Встрепенулись мы одновременно. Показалось, вблизи ударил топор и со вздохом-стоном умерло еще одно дерево. Но сверху обронилось «корк-клинь», и над лесовалом низко полетел мрачно-угольный во́рон. Не успел он скрыться в Талы, как потянула вторая птица, за ней третья, четвертая… Во́роны следовали друг за другом траурной цепочкой, и все падали и падали на сваленный лес скорбные вскрики.
Я замотал головой: неужели привиделось с усталости? Никогда мне не доводилось встретить столько воронов, никогда их голоса не звучали так больно-тревожно…
Когда встал, вдали сумеречно маячил все тот же лось у невидимой теперь черемшинки. А на лесовал непостижимо-крылатым во́роном опускалась ночь, и та первая звездочка внезапно сверкнула так близко, будто острый глаз угрюмой птицы заглянул мне в самое нутро…
Спохватился-вспомнил, что через семь часов пересечет неуловимую грань времени новый год, когда вернулся в лесную избушку и оттаивал у подтопка окуней и чебаков. Все-таки «насидел» на уху за студено-короткий день!
— Эх ты, растяпа! — расстроился и ругнул я себя. — Такой праздник… У всех дома, как у людей, а у меня ни елки, ни гостей…
Придирчиво, как бы впервые, оглядел свое жилье: все буднично, все наперечет, как в нашей деревенской избе когда-то, в той самой избе, которая за восемьдесят лет «деревянной жизни» ни разу не вдохнула свежий дух смолы, уж не говоря про нарядную новогоднюю елку. Не видывала она ее, как и сами не нашивали мы справной одежды…
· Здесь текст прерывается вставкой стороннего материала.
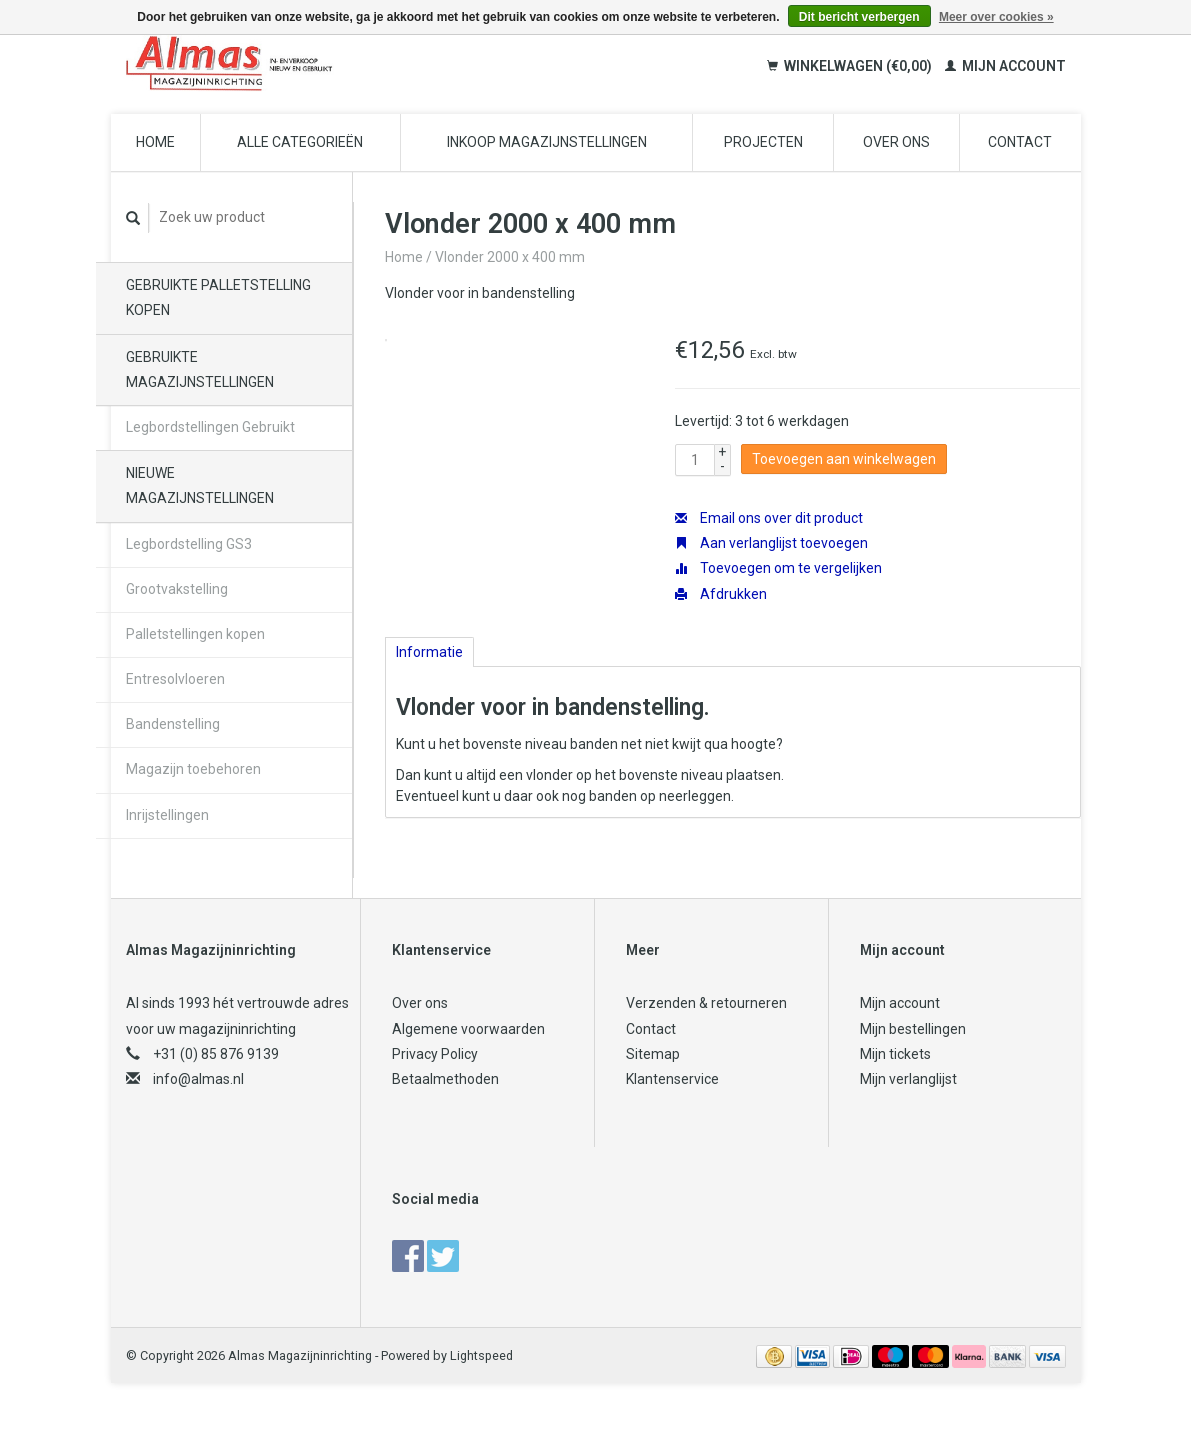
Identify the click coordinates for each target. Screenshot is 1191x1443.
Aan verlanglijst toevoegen (771, 543)
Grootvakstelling (177, 589)
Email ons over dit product (769, 518)
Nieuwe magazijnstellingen (200, 485)
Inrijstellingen (167, 815)
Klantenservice (672, 1079)
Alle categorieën (300, 142)
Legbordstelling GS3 (189, 544)
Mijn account (1005, 66)
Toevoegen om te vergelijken (778, 568)
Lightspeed (481, 1355)
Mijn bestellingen (913, 1029)
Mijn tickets (895, 1054)
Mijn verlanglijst (908, 1079)
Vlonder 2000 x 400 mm (510, 257)
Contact (1020, 142)
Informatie (429, 652)
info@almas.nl (198, 1079)
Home (155, 142)
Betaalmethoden (445, 1079)
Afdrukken (721, 594)
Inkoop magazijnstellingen (547, 142)
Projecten (763, 142)
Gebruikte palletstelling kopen (218, 297)
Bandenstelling (173, 724)
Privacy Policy (435, 1054)
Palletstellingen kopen (195, 634)
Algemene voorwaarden (468, 1029)
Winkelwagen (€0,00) (851, 66)
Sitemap (653, 1054)
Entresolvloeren (175, 679)
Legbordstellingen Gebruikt (210, 427)
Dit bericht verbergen (859, 17)
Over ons (896, 142)
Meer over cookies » (996, 17)
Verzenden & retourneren (706, 1003)
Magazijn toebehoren (193, 769)
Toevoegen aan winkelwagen (844, 459)
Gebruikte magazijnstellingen (200, 369)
Вот и в лесной избушке пусто. Летом хоть мыши ночами шмыгали-попискивали, но пали снега и забрался в подпол горностай, переловил мышек всех до единой. Теперь никто не спискнет, не погрызет воровато булку или картошину. Живет напротив избушки в дупле осины пара полевых воробьев, да они проводили-отчирикали солнце еще тогда, когда торчал я на реке у лунок.
Звал-сманивал приятеля с собой, однако вытяни-ка домоседного любителя природы на зимнюю реку, в настуженную избушку? А тут и отговорка: елка на площади, семейное застолье и… мало ли чего можно насчитать, если куда приятнее домашнее тепло, чем хлопотная дорога, лыжная ходьба снежным це́ликом, пустынная река и какая-то потерянная в лесах избушка…
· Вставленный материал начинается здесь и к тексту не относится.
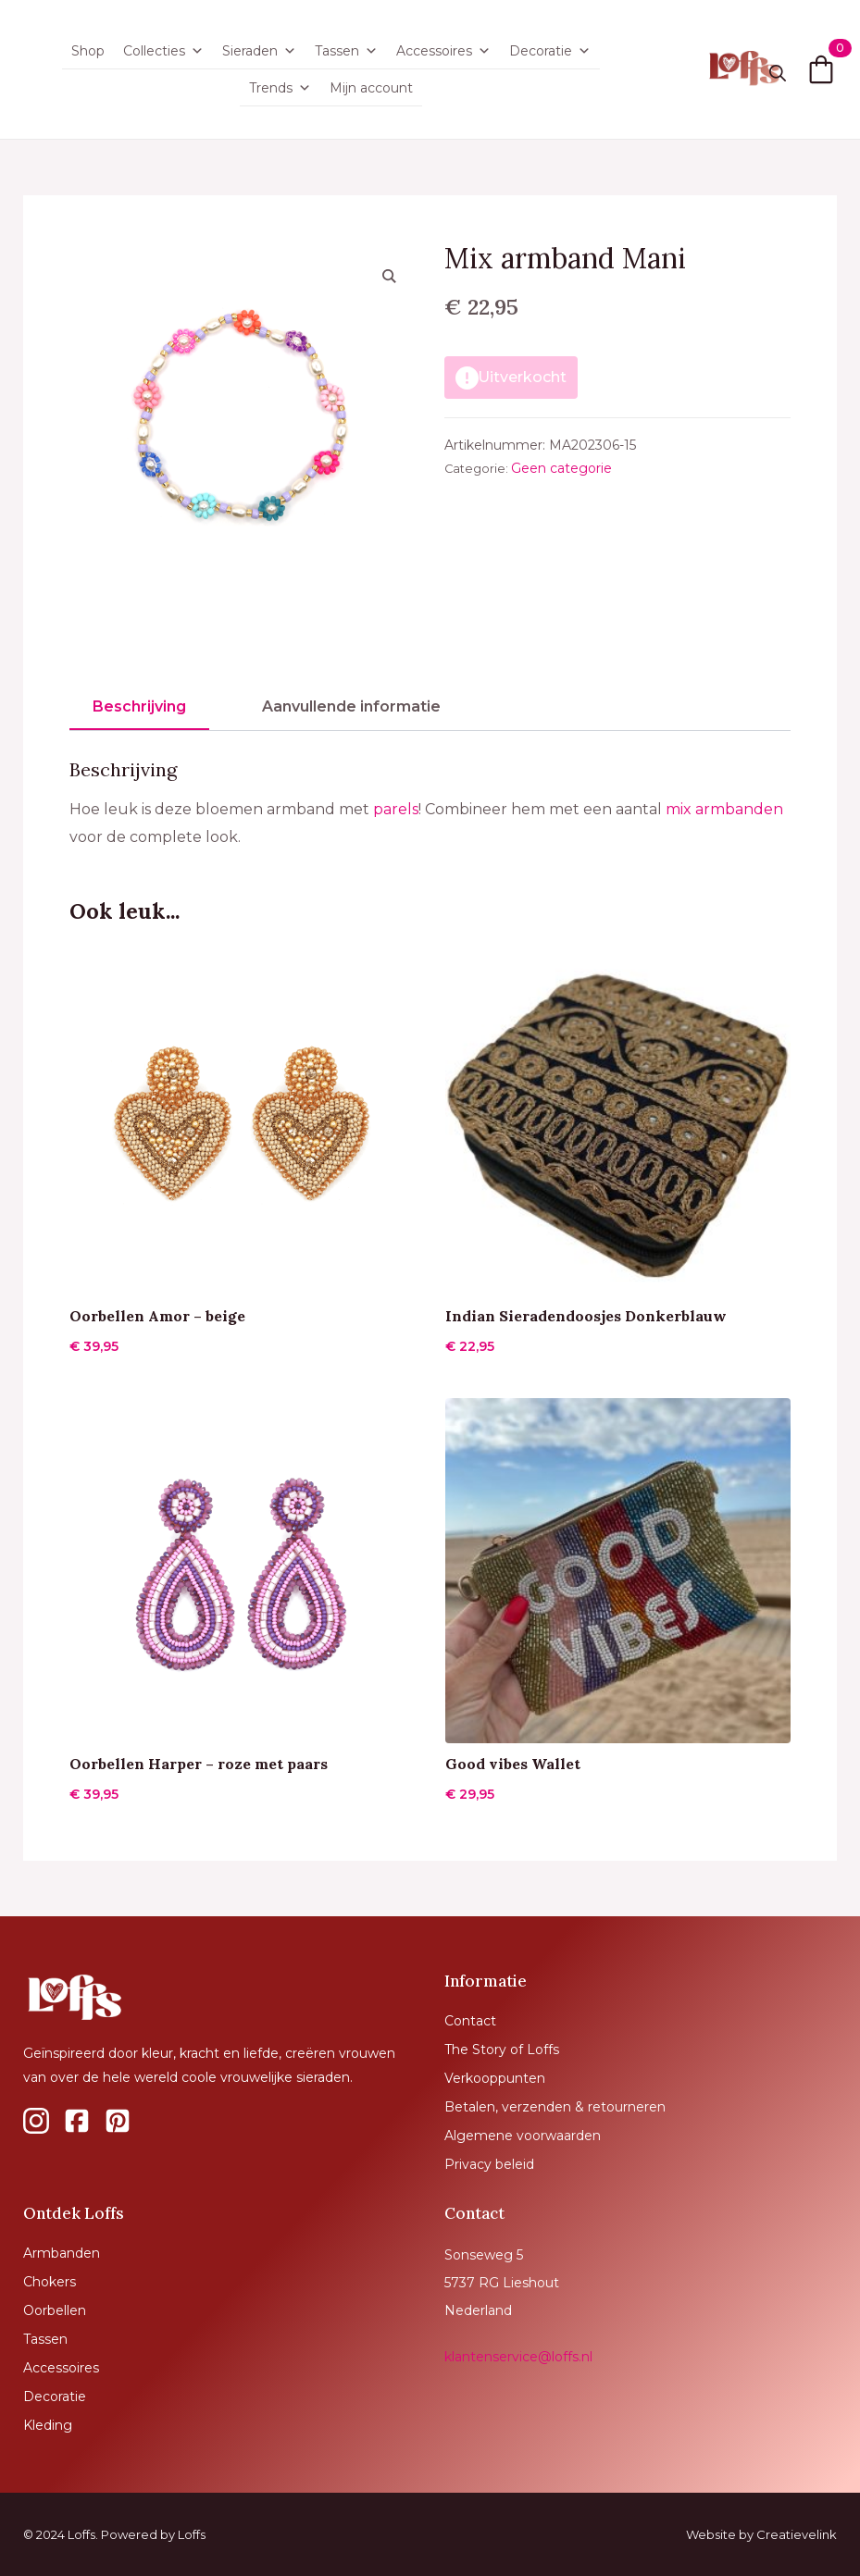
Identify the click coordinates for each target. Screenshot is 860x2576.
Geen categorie (561, 468)
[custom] (36, 2121)
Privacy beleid (489, 2164)
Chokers (49, 2281)
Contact (470, 2020)
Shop (88, 51)
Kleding (47, 2425)
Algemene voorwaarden (522, 2135)
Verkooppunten (494, 2078)
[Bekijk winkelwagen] (821, 69)
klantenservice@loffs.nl (518, 2356)
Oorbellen (54, 2310)
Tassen (346, 50)
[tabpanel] (430, 805)
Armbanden (61, 2253)
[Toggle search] (777, 73)
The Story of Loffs (501, 2049)
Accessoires (443, 50)
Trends (280, 87)
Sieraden (259, 50)
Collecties (163, 50)
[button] (389, 276)
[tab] (139, 707)
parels (395, 809)
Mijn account (371, 88)
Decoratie (550, 50)
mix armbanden (724, 809)
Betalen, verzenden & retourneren (555, 2107)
Ладно, рыба и без меня отойдет в тепле, а пока совсем не затемнело, я успею добежать готовой лыжней до недальнего бора. Утром, когда мял незачерствевший снег — торил от деревни Замараево путик к зимовью, — попадались мне близ опушки обломанные густо налипшим снегом сосновые ветки. И не просто хвойные, а с нынешними твердыми шишками. Чем не «елка», ежели пристроить в жестяную банку с водой!
Когда вернулся обратно — рыба оттаяла и вода в котелке взбурливала говорливым весенним омутком. Живо накрошил еще давеча очищенные картошины в котелок, ополоснул окуней и занялся чебаками. Вот для ухи все готово и пора браться за «елку». Ветки пушистые и шишкастые, никаких украшений не требуется. Всего и окунулись в тепло, а как знойно потянуло бором, и медовая капелька смолы утренней росинкой запереливалась возле трепыхающей свечки.